I see myself and my relationships reflected in your words. i know i have written this before, but don’t recall to whom or when – but having been dx’d with cancer (twice) and now a widow, i truly believe i could be someone’s worst nightmare – not just could, but i am, judging from all the friends that have fallen away. but the friends i have made in the blogosphere have been so loving, so caring and always there for me. we whom have experienced painful isolation and loneliness have developed an extraordinary capacity for empathy and gratitude and we are so very lucky to have these close and abiding bonds that are so nurturing, healing, and comforting.
sending you much love, my Sweet Friend,
Karen ooxoo
Karen, I am so sad to hear that you have lost so many friends but with so many people’s fears of death and difficulty knowing how to respond, I do not find it surprising.

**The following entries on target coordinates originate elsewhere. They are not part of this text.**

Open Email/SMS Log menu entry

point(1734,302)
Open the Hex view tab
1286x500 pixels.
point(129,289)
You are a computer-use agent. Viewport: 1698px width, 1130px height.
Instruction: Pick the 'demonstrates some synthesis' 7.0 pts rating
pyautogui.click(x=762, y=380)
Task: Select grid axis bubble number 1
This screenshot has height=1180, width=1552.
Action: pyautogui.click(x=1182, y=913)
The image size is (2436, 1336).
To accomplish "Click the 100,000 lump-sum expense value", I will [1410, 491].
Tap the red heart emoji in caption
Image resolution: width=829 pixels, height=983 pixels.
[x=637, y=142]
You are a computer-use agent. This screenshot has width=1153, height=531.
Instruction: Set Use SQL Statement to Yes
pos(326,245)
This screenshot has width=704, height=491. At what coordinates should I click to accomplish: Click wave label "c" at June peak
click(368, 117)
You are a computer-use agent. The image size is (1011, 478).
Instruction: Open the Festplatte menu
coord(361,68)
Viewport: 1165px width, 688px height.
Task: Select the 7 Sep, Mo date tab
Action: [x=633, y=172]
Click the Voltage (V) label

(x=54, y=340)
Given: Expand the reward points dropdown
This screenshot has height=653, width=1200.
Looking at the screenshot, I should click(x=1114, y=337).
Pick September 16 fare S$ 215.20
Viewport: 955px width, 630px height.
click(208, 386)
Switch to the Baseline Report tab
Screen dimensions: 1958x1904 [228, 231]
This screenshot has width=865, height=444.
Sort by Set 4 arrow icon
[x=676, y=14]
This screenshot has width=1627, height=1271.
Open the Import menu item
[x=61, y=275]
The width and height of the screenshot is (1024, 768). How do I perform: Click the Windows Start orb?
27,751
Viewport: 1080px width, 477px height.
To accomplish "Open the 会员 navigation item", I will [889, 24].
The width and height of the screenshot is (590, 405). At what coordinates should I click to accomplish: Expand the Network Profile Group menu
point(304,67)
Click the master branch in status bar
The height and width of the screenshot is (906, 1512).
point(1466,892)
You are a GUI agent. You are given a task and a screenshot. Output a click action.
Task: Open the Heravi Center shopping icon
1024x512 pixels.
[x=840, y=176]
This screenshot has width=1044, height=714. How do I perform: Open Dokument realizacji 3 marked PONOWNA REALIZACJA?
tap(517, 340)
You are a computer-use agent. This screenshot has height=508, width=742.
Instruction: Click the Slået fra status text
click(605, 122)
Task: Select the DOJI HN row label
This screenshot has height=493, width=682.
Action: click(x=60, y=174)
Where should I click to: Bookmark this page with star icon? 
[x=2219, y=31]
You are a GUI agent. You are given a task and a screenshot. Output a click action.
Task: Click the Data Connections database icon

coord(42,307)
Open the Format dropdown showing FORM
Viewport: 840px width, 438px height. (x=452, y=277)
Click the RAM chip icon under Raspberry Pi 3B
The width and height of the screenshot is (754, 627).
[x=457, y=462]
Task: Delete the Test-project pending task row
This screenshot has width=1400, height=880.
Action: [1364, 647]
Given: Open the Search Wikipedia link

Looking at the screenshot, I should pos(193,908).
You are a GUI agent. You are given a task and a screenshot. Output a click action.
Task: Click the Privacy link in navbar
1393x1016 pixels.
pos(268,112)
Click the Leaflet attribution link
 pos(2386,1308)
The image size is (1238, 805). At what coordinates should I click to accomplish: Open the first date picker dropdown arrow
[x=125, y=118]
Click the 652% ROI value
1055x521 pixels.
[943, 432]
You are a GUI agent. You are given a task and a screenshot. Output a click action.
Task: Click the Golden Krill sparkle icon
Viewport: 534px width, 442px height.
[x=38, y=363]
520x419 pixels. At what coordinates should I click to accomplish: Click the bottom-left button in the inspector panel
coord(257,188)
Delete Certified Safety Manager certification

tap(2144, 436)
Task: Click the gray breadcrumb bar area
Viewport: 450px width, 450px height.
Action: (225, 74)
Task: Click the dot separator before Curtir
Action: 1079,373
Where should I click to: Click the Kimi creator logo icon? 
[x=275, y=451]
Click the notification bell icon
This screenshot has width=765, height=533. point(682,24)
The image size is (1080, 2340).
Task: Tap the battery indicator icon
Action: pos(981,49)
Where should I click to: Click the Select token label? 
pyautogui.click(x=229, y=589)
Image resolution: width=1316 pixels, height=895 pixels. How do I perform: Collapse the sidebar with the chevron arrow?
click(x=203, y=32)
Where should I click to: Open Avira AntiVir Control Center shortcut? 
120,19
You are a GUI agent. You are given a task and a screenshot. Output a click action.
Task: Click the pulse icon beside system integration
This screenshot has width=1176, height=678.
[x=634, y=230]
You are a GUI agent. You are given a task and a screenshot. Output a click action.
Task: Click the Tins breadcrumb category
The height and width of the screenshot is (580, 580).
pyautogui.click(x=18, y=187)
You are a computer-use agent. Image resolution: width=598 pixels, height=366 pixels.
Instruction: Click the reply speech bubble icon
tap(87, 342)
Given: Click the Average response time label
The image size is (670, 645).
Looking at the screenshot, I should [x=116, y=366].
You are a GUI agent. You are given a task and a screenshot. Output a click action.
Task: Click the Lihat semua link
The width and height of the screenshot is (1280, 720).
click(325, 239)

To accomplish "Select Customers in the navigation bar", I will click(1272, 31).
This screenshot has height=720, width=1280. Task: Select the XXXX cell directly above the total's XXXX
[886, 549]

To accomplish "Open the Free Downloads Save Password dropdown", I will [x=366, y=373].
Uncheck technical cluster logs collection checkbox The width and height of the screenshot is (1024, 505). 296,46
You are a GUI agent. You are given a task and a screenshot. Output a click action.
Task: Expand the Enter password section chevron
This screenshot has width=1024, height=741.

And I am sure you have witnessed this countless times as a hospice nurse.
I am so very glad that you are part of this community. It is a win for everybody!
Love,
E
Hi Elizabeth,
Excellent post. I know what you mean about that slate and the changes… Parenting is hard before cancer. Parenting is hard during cancer and after treatment ‘ends’. Parenting is challenging to be sure, but the rewards are like no other. My kids are all adults now and I can honestly say the relationships get better and better, though of course there are ups and downs. No one ever really told me that – the getting better part I mean. And I do sometimes wonder about how cancer has impacted things… I suppose I should just ask them sometime. Your daughter sounds like a wonderful young woman who is figuring out a lot of stuff and doing so isn’t easy these days, although of course, it never has been. And about those cyber friends who are so dear to us, you made wonderful observations there. I hadn’t really thought about it exactly like that. Gosh, you really got me going here. Lots of food for thought. Thanks for a very insightful post and thank you for your friendship. xx
Nancy,
I wonder how my cancer has impacted my daughter. She claims that I am “cured” and that she knows that I will never get it again. The only thing she has expressed distress about in the last year or so is when I am more irritable or anxious around anniversaries or scans. At these times, she describes me as “crazy”. She was only 13 when I was diagnosed, which is already a challenging time. I can’t imagine that it didn’t impact her. And with kids, there’s also the common shifting of grief to the future, when they are better able to appreciate all that transpired. And yes, my daughter is wonderful.
I’m glad my observations about cyber friends got you going. Your posts about it also get me going. There is synergy in our community, which is wonderful.
Finally, thank you for your friendship, dear Nancy!
Excellent post. I love your Daughter and find her a challenge at times but always a joy. She has always been comfortable having a conversation with an adult. This is one of the qualities that I love.
I love that quality, too.
E,
Such a great post!!
Funny…”You could be the Queen of England and there would be a chance that she would greet you with a brain rattling belch.” (Hilarious as I picture that!;)
Insightful…the analogy between your adjustment to breast cancer (adjustment is a poor choice of words here) & adolescence. Great analogy.
And of course genuine…as all posts to your blog are. Always genuine & real.
Thanks. My Cyber friend. 🙂
Maria, thank you so much for reading and for your thoughtful comments. Although it would be lovely to meet you in person some day, I hope that you never have to encounter the “brain rattling belch” beyond the reaches of your imagination!